The media, including the news services, no longer report on the French riots. Almost 100 cars were set on fire last night, but according to the French police this is the normal daily figure across France’s no-go areas. Hence, the situation in France is back to normal.
There is some other good news, too. It appears British banks are not going to ban piggy banks after all. According to MediaWatch (MW) the story was hogwash. It was widely reported, also by us, but seems to have been based on an article in a regional paper in the north west of England, The Lancashire Evening Telegraph (LET) that was not checked properly. Or to be more precise: LET quoted bank officials saying certain things – and we did not check with the officials whether they were being quoted correctly – while MW quotes officials from the same banks saying opposite things – and, again, we are not going to check with the bank officials whether this time they are being quoted directly. As people cannot check and double-check every piece of information, a certain degree of trust is always involved: we trusted the facts given by LET to be correct, and now we trust those given by MW to be correct.
Though MediaWatch’s facts may be correct, its comments certainly are not. MW says the piggy bank story was “not just silly” but “nasty and damaging” and adds “Frankly, it was always incredible, but the papers and the talk back hosts didn’t check it out, because it’s grist to their mill and a hot button story guaranteed to light up the switchboard.”

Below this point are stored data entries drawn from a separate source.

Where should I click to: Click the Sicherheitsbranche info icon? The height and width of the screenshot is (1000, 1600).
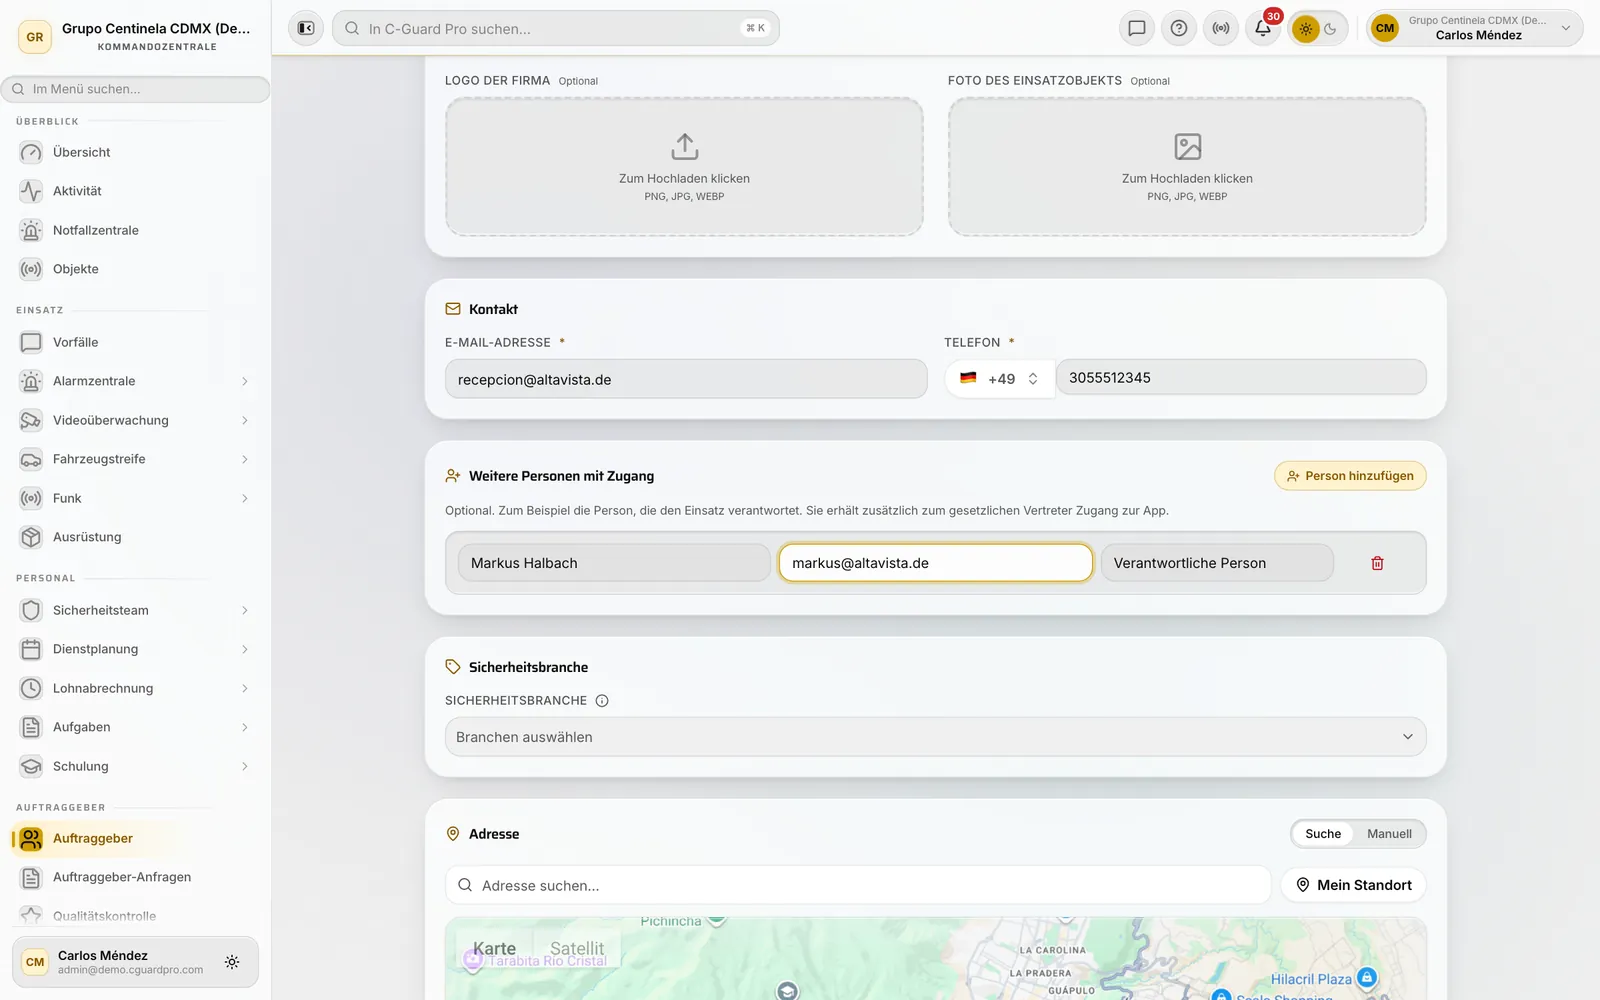602,701
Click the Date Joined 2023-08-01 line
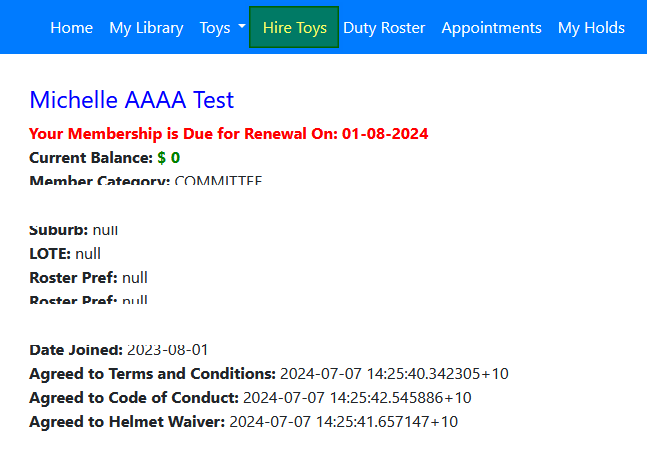 118,351
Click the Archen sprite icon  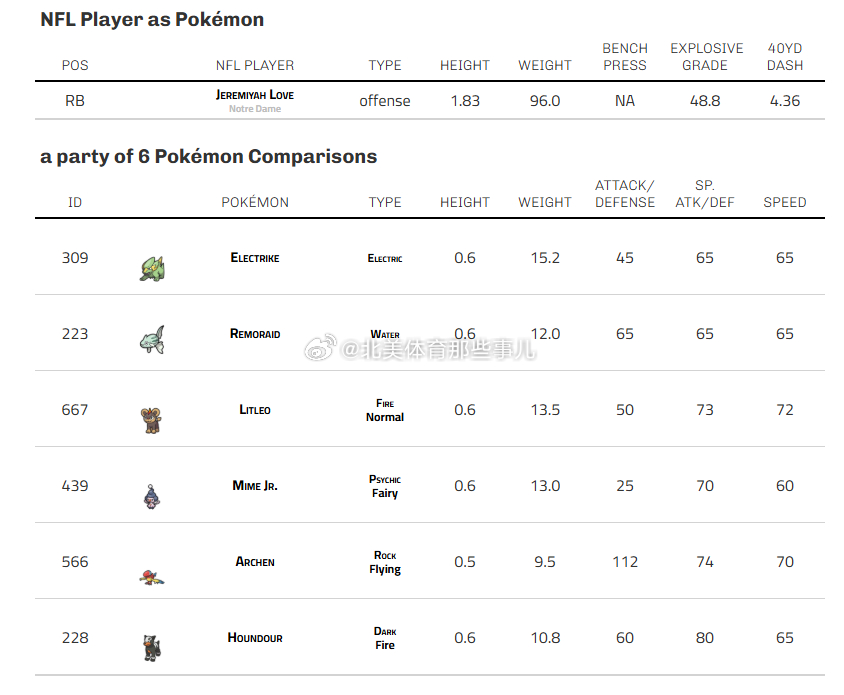coord(152,578)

That the papers and talk back hosts did not check the story out because it was “grist to their mill” is a statement which cannot be checked at all because no-one can claim to know other people’s intentions. Perhaps they just trusted LET’s reporting like we now trust MW’s reporting. As far as we are concerned, however, the piggy bank story did not seem that “incredible,” in the light of so many other instances of actual “silly” decisions taken in order not to offend certain sensitivities that have never before been part of Western society but are now as a consequence of “multiculturalism.”
We also wonder what is so “nasty and damaging” about the whole piggy bank story, even if it has been proved to be incorrect, compared to what is currently happening in Denmark, where a newspaper is still under police protection and cartoonists are still in hiding for having made drawings depicting the prophet Muhammad?
The indomitable Fjordman, who will be sorely missed when he quits blogging later this month, is about the only one who keeps the world regularly posted on this ongoing affair which has escalated to a diplomatic “war” between Denmark and moderate Muslim countries, such as Turkey and Egypt, for no other reason than that the Danish government refuses to censor the media.
One may wonder why the international mainstream media do not seem to be in the least interested in this story? It is a good thing that an organisation such as MediaWatch sifts through the news in order to get things straight. Perhaps it can also enlighten us as to why the Danish cartoon affair is receiving hardly any coverage, except by those who did not consider the piggy bank affair to be totally incredible in our post-democratic and post-free, “multicultural” society.